Dangers and Disadvantages of Leverage
Although leverage is a massive attraction for many and is seen to be an easy way for CFD traders to make exponential profits it must be used with caution. It is by no means a guaranteed way to make huge sums of money although when put in the right hands, it can be an excellent tool to have in your armoury.
What risk does leverage pose?
When you trade on leverage, you are taking positions that are worth considerably more than the money you initially put up front. This allows you to make larger gains but people often underestimate the losses that can be made. When overexposed, all it takes is for a quick shift in the markets for you to be in negative territory, lose all of your capital or even to be heavily in debt to the CFD broker. LOSSES ARE NOT LIMITED TO YOUR TRADING BALANCE.
An example:
Harry opens an oil contract worth the equivalent of £20,000 with a margin requirement of just 5%. On this basis, he is only required to have £1000 in his trading account.

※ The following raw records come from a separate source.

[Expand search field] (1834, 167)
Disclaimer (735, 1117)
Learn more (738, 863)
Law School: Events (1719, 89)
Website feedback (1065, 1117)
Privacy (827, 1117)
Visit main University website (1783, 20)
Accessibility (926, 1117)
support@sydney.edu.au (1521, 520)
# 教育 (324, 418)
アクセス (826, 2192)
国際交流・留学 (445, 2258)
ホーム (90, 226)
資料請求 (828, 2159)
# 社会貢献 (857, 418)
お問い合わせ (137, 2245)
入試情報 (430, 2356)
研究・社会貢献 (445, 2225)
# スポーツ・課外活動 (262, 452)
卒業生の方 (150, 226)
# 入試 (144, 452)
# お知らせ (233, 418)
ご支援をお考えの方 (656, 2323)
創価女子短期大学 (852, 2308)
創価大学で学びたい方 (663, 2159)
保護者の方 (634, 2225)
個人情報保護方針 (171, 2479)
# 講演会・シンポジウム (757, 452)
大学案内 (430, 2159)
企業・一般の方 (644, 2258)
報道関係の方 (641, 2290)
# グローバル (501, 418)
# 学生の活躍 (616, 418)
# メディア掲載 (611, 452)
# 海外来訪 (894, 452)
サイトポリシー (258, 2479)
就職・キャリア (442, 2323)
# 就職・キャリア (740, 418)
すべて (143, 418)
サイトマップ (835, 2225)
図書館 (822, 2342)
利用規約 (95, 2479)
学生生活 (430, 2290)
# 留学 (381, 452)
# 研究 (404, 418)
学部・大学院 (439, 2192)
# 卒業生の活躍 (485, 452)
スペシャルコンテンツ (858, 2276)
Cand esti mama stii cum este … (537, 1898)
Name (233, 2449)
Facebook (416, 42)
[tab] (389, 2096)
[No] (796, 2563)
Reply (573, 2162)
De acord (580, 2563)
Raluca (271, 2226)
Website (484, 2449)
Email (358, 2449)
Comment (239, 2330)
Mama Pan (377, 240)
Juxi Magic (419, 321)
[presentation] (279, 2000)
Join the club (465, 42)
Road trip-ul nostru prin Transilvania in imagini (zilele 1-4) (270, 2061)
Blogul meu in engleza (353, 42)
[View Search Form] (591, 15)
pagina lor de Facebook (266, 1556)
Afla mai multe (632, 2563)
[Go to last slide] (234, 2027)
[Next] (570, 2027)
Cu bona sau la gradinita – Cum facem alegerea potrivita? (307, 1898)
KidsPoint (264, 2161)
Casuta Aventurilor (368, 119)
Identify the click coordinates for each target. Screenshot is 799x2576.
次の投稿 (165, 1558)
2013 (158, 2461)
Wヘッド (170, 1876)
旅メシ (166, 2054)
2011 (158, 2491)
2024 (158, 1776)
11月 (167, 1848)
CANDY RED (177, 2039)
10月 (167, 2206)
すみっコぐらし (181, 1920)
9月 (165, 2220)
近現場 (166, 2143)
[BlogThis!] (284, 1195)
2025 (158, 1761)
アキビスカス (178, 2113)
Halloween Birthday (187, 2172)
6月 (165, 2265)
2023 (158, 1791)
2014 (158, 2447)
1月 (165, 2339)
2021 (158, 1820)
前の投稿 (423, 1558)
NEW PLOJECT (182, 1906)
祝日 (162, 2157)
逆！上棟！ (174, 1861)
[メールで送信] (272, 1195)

If the value of his position falls by 15% to £17,000, he will be liable for the £3000 loss, even if he only has £1000 in his account.
Although it is likely the broker will have automatically closed him out early, when markets are turbulent, it isn’t always possible for them to do so.
In this instance, Harry will have to repay the CFD broker the £2000 shortfall or risk further action like having a default on his credit record.
Interest Charges and Fees
Any leveraged trade incurs higher costs than an unleveraged purchase. When a trader goes long on leverage they are essentially borrowing money from the CFD broker and are required to pay interest on this. The larger the amount of leverage in the trade, the more interest they will incur. In addition, the more leverage included in the trade, the more commission the broker will charge to open the contract.
How to use leverage sensibly
To make the most of the benefits of leverage without suffering potentially huge losses, it is sensible to trade amounts that don’t leave the trader overexposed. If the price of the asset moves against them, it would make sense to have funds to cover the movement to a pre-determined point.
It is also advisable to make use of the stop loss. Whenever you buy financial assets through a Contract For Difference, you should consider how much money you are willing to risk in a worst case scenario. If this is 10% of the contract’s value then simply setup the stop loss to close out your position if the asset’s price falls by this amount.
Hopefully the above hasn’t put you off too much as when used sensibly, leverage is an excellent feature of the CFD that can lead to gains that otherwise would be unattainable. Good luck!